経済産業省は11月28日の審議会で、福島原発事故後、原発の運転期間を「原則40年最長60年」と定めた現行ルールや、「原発の新増設は想定しない」としてきた政府見解を大転換する「アクションプラン」を示した。そこでは、「原則40年最長60年ルールは残した上で、東日本大震災後の停止期間を除外して運転期間を延ばす」「廃止が決定した原子炉を建て替えの対象とする」とされている。岸田首相が8月に原発政策の見直しの検討を指示してわずか3カ月という拙速な提案の仕方に、委員の中から「もっと丁寧な議論をすべき」「再生可能エネルギーの活用に舵を切れないのか」など批判の声が上がっている。
こうした中、運転期間が46年を超えているにもかかわらず現在稼働中の関西電力美浜3号機(福井県美浜町)の即時運転停止と廃炉を求める全国集会が、12月4日、関西電力本店前(大阪市北区)で開かれ、900人が参加した。

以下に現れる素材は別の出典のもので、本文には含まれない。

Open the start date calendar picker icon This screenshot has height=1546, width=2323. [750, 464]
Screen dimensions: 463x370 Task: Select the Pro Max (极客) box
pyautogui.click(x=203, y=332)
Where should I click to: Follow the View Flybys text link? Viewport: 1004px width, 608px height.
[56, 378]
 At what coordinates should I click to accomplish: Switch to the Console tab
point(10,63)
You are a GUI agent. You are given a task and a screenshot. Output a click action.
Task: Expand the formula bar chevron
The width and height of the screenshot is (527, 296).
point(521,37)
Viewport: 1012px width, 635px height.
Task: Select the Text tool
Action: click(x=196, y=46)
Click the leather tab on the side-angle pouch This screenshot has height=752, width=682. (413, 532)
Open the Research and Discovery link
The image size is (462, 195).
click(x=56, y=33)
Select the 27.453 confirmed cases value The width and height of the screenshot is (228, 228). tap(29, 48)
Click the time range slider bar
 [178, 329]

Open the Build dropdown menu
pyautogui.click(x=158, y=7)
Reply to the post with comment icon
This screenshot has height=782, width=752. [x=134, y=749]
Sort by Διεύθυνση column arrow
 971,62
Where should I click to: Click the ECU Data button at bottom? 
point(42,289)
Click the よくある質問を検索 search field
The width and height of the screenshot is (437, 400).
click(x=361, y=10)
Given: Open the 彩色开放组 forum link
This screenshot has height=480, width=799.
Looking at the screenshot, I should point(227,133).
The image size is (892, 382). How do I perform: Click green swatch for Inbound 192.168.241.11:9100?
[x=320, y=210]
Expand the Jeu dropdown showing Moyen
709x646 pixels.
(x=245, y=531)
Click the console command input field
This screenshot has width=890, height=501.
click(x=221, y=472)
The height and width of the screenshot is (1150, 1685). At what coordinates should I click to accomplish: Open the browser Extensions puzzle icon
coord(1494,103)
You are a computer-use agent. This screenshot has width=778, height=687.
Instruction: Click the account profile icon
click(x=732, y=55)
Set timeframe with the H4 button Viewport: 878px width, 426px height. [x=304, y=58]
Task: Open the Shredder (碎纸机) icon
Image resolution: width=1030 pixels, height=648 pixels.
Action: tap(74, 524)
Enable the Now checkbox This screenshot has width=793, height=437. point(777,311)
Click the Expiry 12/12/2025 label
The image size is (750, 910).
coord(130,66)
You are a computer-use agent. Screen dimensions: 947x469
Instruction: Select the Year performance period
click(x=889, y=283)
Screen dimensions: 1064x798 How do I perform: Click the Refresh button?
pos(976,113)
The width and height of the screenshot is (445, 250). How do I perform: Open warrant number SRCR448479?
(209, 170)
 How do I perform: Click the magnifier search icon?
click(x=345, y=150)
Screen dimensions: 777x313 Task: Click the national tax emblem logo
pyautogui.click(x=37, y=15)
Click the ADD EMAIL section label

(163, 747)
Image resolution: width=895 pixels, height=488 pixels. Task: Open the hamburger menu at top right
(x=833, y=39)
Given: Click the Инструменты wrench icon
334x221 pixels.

集会で発言した、美浜町に隣接する敦賀市の市会議委員、山本貴美子(きよこ)さんは、「美浜原発は敦賀半島にある。もし事故が起きれば、美浜町民だけでなく敦賀市民や福井県民が被害を余儀なくされる」と話した。山本さんによれば、美浜町民を対象にした避難計画にかんするアンケート調査で、町民に配布されている「原子力防災のしおり」の内容を理解している人は28%に過ぎず、半数以上が一度避難すれば、二度と美浜に帰って来られないと思っていることが明らかになった。アンケートには「職場、地域、親戚に原発関連の人が多く、町内では原発について話すことができない」「常に先の見えない不安を背負って生活している」「事故が発生しないようにいつも祈っている」など町民の切実な声が寄せられた。山本さんは「国の避難訓練はあまりに非現実的。命と健康を守るためには原発の廃炉しかない」と訴えた。
集会後、参加者は大阪のメインストリート・御堂筋をデモ行進し沿道の市民に「老朽原発を動かすな!」と訴えた。